Best Models: Random Forest Classifier consistently exhibits robust performance across most architectures, particularly
DenseNet121, MobileNetV2, and ResNet101.
SVM: Demonstrates outstanding performance, especially with ResNet101, ResNet50, and VGG19 architectures.
KNN and Naive Bayes: Generally perform adequately but are surpassed by SVM and Random Forest, with performance
variations observed across different architectures.
DenseNet121 and ResNet101: Offer the highest accuracy and metric balance when paired with Random Forest Classifier and
SVM.
InceptionV3 and VGG19: Display diverse performance, with VGG19 exhibiting lower effectiveness when paired with KNN.

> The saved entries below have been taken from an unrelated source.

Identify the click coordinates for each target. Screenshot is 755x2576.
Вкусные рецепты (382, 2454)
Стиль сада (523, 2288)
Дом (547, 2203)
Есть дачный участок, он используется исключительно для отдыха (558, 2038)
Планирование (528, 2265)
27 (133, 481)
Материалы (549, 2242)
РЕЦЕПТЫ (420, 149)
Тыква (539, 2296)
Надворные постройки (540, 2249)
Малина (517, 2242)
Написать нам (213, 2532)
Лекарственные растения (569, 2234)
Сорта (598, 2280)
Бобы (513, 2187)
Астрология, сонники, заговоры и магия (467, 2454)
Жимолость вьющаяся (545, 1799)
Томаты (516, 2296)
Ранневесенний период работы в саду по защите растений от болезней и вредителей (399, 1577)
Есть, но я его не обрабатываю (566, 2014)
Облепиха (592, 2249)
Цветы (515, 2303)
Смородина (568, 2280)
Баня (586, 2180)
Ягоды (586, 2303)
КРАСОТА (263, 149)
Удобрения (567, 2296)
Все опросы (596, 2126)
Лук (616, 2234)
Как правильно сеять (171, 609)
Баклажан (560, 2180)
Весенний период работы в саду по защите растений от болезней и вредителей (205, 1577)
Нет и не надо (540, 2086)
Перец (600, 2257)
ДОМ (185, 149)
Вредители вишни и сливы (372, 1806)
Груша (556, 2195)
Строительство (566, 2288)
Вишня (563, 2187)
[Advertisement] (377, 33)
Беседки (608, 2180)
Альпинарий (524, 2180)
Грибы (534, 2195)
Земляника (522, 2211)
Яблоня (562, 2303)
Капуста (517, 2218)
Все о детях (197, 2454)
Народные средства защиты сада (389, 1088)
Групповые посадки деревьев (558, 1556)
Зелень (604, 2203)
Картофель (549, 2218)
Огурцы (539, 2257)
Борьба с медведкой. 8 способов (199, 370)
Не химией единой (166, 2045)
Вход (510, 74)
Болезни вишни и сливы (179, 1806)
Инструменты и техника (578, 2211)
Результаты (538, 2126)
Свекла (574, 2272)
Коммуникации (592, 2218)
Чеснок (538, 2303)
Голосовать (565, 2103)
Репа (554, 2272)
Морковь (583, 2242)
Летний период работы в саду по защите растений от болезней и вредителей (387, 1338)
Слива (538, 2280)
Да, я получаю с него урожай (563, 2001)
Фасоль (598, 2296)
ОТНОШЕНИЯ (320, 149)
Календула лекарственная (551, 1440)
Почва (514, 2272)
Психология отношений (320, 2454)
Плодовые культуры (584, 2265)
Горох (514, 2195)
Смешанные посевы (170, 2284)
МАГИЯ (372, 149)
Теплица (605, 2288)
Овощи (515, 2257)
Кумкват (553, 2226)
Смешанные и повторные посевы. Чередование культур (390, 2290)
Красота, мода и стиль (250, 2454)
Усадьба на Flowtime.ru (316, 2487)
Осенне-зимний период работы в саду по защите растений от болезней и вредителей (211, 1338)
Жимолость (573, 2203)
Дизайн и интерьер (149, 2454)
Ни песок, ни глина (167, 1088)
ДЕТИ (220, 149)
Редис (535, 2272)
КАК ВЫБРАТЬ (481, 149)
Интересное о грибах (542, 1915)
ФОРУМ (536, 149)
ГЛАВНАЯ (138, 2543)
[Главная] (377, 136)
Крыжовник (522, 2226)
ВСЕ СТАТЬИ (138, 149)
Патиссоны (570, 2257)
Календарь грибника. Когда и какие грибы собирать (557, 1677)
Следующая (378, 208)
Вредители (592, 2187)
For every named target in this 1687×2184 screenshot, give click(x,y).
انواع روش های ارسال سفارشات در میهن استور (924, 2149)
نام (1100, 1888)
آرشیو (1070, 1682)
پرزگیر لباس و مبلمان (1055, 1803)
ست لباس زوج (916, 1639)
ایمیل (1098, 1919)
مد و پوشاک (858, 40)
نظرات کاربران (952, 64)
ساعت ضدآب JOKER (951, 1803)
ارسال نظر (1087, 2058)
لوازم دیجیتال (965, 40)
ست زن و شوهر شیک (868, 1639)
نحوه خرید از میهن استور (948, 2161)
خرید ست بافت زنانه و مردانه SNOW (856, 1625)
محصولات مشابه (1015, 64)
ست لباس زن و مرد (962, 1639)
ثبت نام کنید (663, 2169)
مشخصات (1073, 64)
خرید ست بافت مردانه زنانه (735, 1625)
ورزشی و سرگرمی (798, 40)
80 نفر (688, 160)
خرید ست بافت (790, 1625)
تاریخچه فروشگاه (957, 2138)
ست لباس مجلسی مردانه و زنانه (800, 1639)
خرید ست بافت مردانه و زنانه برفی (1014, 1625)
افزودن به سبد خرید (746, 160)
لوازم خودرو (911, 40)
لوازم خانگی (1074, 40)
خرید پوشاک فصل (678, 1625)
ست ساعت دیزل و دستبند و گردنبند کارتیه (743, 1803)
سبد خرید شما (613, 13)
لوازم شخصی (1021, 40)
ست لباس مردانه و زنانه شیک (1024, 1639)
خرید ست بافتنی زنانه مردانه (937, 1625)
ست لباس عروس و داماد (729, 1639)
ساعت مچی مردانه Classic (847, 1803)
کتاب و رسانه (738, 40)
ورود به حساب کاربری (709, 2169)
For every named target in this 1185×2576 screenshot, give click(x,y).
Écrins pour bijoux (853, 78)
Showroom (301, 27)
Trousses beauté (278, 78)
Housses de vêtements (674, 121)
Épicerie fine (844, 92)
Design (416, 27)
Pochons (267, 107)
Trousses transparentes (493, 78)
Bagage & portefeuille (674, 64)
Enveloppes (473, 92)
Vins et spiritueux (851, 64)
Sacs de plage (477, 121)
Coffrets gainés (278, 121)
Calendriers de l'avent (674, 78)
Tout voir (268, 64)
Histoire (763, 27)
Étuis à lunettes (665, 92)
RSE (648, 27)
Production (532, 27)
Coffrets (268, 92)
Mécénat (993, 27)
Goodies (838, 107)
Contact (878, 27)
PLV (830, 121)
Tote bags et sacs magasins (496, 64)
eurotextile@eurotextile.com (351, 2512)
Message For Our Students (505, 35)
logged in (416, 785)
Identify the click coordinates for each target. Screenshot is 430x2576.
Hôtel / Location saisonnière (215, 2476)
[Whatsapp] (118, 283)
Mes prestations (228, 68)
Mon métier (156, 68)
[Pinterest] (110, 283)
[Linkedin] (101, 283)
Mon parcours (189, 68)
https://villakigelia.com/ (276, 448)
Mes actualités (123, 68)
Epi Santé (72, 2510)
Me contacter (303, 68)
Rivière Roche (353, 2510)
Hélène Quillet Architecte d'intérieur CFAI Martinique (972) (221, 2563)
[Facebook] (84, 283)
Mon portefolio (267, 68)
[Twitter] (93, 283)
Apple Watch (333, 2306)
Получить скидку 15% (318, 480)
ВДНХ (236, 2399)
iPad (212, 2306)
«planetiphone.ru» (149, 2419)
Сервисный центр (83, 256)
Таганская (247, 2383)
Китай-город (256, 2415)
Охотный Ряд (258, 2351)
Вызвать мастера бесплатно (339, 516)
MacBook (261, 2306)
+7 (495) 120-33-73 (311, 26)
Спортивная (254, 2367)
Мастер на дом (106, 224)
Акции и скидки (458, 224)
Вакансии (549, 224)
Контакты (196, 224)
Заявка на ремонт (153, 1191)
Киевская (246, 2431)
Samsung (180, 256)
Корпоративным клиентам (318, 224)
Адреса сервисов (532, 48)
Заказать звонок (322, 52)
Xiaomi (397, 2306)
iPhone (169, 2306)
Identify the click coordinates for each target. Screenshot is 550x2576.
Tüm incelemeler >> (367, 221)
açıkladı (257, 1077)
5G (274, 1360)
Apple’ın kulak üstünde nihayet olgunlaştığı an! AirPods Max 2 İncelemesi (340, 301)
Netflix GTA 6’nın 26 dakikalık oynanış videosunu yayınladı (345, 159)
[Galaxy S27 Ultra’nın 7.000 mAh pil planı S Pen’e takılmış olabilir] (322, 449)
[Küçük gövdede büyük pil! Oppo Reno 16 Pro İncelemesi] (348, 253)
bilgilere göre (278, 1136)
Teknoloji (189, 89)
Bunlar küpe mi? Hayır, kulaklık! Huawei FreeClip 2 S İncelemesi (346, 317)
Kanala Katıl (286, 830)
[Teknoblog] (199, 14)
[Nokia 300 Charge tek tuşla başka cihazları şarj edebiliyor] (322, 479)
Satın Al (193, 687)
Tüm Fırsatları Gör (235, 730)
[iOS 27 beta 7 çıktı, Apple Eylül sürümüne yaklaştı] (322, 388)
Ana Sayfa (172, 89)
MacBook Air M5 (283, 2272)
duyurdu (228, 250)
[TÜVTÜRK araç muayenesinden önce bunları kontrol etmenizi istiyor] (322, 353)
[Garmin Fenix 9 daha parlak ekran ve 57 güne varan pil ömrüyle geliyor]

The report outlines the merits and limitations of each model regarding their proficiency in categorizing Greaterbean leaf
ailments. In general, Random Forest Classifier and SVM stand out as the leading classifiers, while DenseNet121 and
ResNet101 prove to be the most efficient feature extraction frameworks for classifying Greaterbean diseases.